[[ RECORDS PROVIDED open ]]

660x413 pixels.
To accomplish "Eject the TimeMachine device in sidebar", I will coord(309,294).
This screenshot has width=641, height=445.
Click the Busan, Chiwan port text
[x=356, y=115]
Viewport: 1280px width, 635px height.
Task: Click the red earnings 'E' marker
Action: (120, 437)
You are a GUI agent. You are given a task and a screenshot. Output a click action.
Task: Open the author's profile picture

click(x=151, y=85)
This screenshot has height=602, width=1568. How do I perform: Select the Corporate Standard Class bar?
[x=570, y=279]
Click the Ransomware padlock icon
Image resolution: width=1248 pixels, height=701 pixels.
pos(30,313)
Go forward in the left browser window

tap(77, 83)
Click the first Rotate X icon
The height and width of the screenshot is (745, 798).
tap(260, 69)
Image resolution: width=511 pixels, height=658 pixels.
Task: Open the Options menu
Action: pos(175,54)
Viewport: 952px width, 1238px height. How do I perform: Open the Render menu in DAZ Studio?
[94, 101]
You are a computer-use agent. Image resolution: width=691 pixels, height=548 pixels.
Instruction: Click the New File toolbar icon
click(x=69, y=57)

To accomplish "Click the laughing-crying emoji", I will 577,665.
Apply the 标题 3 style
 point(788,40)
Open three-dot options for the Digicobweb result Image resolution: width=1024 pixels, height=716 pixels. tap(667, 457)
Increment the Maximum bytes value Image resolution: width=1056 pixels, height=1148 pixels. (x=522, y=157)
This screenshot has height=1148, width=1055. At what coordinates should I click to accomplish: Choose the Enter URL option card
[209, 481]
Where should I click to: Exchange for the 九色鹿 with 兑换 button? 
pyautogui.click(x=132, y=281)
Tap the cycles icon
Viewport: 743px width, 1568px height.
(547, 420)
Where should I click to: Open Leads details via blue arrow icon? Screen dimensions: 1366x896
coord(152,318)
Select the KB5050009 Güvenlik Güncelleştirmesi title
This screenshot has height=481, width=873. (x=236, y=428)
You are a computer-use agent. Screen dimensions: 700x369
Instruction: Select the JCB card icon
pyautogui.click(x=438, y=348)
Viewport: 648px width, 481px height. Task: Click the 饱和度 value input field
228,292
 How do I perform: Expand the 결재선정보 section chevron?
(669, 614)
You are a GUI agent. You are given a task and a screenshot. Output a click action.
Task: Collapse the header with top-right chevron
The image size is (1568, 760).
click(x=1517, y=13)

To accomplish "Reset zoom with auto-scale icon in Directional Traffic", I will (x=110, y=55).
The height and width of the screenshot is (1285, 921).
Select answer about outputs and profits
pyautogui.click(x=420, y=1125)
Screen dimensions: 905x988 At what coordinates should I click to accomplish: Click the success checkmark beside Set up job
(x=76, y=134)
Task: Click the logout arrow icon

[[ RECORDS PROVIDED closed ]]

EXERCISE BRIEF -> All entries above are to be reproduced exactly.

EXPECTED ANSWER ->
660x413 pixels.
To accomplish "Eject the TimeMachine device in sidebar", I will coord(309,294).
This screenshot has width=641, height=445.
Click the Busan, Chiwan port text
[x=356, y=115]
Viewport: 1280px width, 635px height.
Task: Click the red earnings 'E' marker
Action: (120, 437)
You are a GUI agent. You are given a task and a screenshot. Output a click action.
Task: Open the author's profile picture

click(x=151, y=85)
This screenshot has height=602, width=1568. How do I perform: Select the Corporate Standard Class bar?
[x=570, y=279]
Click the Ransomware padlock icon
Image resolution: width=1248 pixels, height=701 pixels.
pos(30,313)
Go forward in the left browser window

tap(77, 83)
Click the first Rotate X icon
The height and width of the screenshot is (745, 798).
tap(260, 69)
Image resolution: width=511 pixels, height=658 pixels.
Task: Open the Options menu
Action: pos(175,54)
Viewport: 952px width, 1238px height. How do I perform: Open the Render menu in DAZ Studio?
[94, 101]
You are a computer-use agent. Image resolution: width=691 pixels, height=548 pixels.
Instruction: Click the New File toolbar icon
click(x=69, y=57)

To accomplish "Click the laughing-crying emoji", I will 577,665.
Apply the 标题 3 style
 point(788,40)
Open three-dot options for the Digicobweb result Image resolution: width=1024 pixels, height=716 pixels. tap(667, 457)
Increment the Maximum bytes value Image resolution: width=1056 pixels, height=1148 pixels. (x=522, y=157)
This screenshot has height=1148, width=1055. At what coordinates should I click to accomplish: Choose the Enter URL option card
[209, 481]
Where should I click to: Exchange for the 九色鹿 with 兑换 button? 
pyautogui.click(x=132, y=281)
Tap the cycles icon
Viewport: 743px width, 1568px height.
(547, 420)
Where should I click to: Open Leads details via blue arrow icon? Screen dimensions: 1366x896
coord(152,318)
Select the KB5050009 Güvenlik Güncelleştirmesi title
This screenshot has height=481, width=873. (x=236, y=428)
You are a computer-use agent. Screen dimensions: 700x369
Instruction: Select the JCB card icon
pyautogui.click(x=438, y=348)
Viewport: 648px width, 481px height. Task: Click the 饱和度 value input field
228,292
 How do I perform: Expand the 결재선정보 section chevron?
(669, 614)
You are a GUI agent. You are given a task and a screenshot. Output a click action.
Task: Collapse the header with top-right chevron
The image size is (1568, 760).
click(x=1517, y=13)

To accomplish "Reset zoom with auto-scale icon in Directional Traffic", I will (x=110, y=55).
The height and width of the screenshot is (1285, 921).
Select answer about outputs and profits
pyautogui.click(x=420, y=1125)
Screen dimensions: 905x988 At what coordinates should I click to accomplish: Click the success checkmark beside Set up job
(x=76, y=134)
Task: Click the logout arrow icon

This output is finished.